-- EXERCISE DESCRIPTION --
Return the full listing, keeping every line exactly as it is.
::::
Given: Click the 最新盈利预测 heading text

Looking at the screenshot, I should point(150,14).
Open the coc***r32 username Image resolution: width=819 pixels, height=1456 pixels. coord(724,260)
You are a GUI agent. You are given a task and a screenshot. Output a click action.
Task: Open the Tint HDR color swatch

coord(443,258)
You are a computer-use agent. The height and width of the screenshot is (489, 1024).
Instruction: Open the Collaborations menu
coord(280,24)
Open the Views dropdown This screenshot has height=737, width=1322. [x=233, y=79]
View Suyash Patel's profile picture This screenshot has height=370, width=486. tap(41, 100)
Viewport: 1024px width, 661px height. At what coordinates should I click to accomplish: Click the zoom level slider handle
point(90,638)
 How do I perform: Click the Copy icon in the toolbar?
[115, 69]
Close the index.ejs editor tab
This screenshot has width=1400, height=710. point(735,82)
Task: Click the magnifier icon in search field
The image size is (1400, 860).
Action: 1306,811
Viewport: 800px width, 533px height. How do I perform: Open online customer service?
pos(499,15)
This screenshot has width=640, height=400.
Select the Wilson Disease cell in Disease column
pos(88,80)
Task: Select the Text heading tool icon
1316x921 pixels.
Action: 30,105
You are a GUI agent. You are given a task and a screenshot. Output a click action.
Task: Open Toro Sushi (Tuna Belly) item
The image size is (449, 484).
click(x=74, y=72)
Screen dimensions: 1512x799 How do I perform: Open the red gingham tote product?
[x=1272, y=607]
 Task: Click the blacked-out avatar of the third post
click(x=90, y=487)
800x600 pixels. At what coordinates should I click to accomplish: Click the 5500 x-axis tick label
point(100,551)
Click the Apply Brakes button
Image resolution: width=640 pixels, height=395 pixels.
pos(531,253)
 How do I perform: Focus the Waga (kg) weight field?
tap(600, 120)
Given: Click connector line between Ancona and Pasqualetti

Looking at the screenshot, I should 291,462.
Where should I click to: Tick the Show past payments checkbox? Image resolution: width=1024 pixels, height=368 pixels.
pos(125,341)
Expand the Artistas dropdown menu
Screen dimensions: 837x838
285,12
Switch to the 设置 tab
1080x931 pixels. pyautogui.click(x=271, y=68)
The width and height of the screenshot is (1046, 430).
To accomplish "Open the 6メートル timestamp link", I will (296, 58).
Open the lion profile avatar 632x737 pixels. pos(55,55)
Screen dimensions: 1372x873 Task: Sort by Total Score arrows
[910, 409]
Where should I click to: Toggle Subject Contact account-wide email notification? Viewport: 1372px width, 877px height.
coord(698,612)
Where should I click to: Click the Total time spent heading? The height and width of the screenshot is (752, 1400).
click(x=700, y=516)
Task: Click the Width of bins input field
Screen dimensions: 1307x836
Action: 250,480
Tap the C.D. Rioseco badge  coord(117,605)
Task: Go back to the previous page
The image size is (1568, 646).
::::
-- SOLUTION TO THE PROBLEM --
Given: Click the 最新盈利预测 heading text

Looking at the screenshot, I should point(150,14).
Open the coc***r32 username Image resolution: width=819 pixels, height=1456 pixels. coord(724,260)
You are a GUI agent. You are given a task and a screenshot. Output a click action.
Task: Open the Tint HDR color swatch

coord(443,258)
You are a computer-use agent. The height and width of the screenshot is (489, 1024).
Instruction: Open the Collaborations menu
coord(280,24)
Open the Views dropdown This screenshot has height=737, width=1322. [x=233, y=79]
View Suyash Patel's profile picture This screenshot has height=370, width=486. tap(41, 100)
Viewport: 1024px width, 661px height. At what coordinates should I click to accomplish: Click the zoom level slider handle
point(90,638)
 How do I perform: Click the Copy icon in the toolbar?
[115, 69]
Close the index.ejs editor tab
This screenshot has width=1400, height=710. point(735,82)
Task: Click the magnifier icon in search field
The image size is (1400, 860).
Action: 1306,811
Viewport: 800px width, 533px height. How do I perform: Open online customer service?
pos(499,15)
This screenshot has width=640, height=400.
Select the Wilson Disease cell in Disease column
pos(88,80)
Task: Select the Text heading tool icon
1316x921 pixels.
Action: 30,105
You are a GUI agent. You are given a task and a screenshot. Output a click action.
Task: Open Toro Sushi (Tuna Belly) item
The image size is (449, 484).
click(x=74, y=72)
Screen dimensions: 1512x799 How do I perform: Open the red gingham tote product?
[x=1272, y=607]
 Task: Click the blacked-out avatar of the third post
click(x=90, y=487)
800x600 pixels. At what coordinates should I click to accomplish: Click the 5500 x-axis tick label
point(100,551)
Click the Apply Brakes button
Image resolution: width=640 pixels, height=395 pixels.
pos(531,253)
 How do I perform: Focus the Waga (kg) weight field?
tap(600, 120)
Given: Click connector line between Ancona and Pasqualetti

Looking at the screenshot, I should 291,462.
Where should I click to: Tick the Show past payments checkbox? Image resolution: width=1024 pixels, height=368 pixels.
pos(125,341)
Expand the Artistas dropdown menu
Screen dimensions: 837x838
285,12
Switch to the 设置 tab
1080x931 pixels. pyautogui.click(x=271, y=68)
The width and height of the screenshot is (1046, 430).
To accomplish "Open the 6メートル timestamp link", I will (296, 58).
Open the lion profile avatar 632x737 pixels. pos(55,55)
Screen dimensions: 1372x873 Task: Sort by Total Score arrows
[910, 409]
Where should I click to: Toggle Subject Contact account-wide email notification? Viewport: 1372px width, 877px height.
coord(698,612)
Where should I click to: Click the Total time spent heading? The height and width of the screenshot is (752, 1400).
click(x=700, y=516)
Task: Click the Width of bins input field
Screen dimensions: 1307x836
Action: 250,480
Tap the C.D. Rioseco badge  coord(117,605)
Task: Go back to the previous page
The image size is (1568, 646).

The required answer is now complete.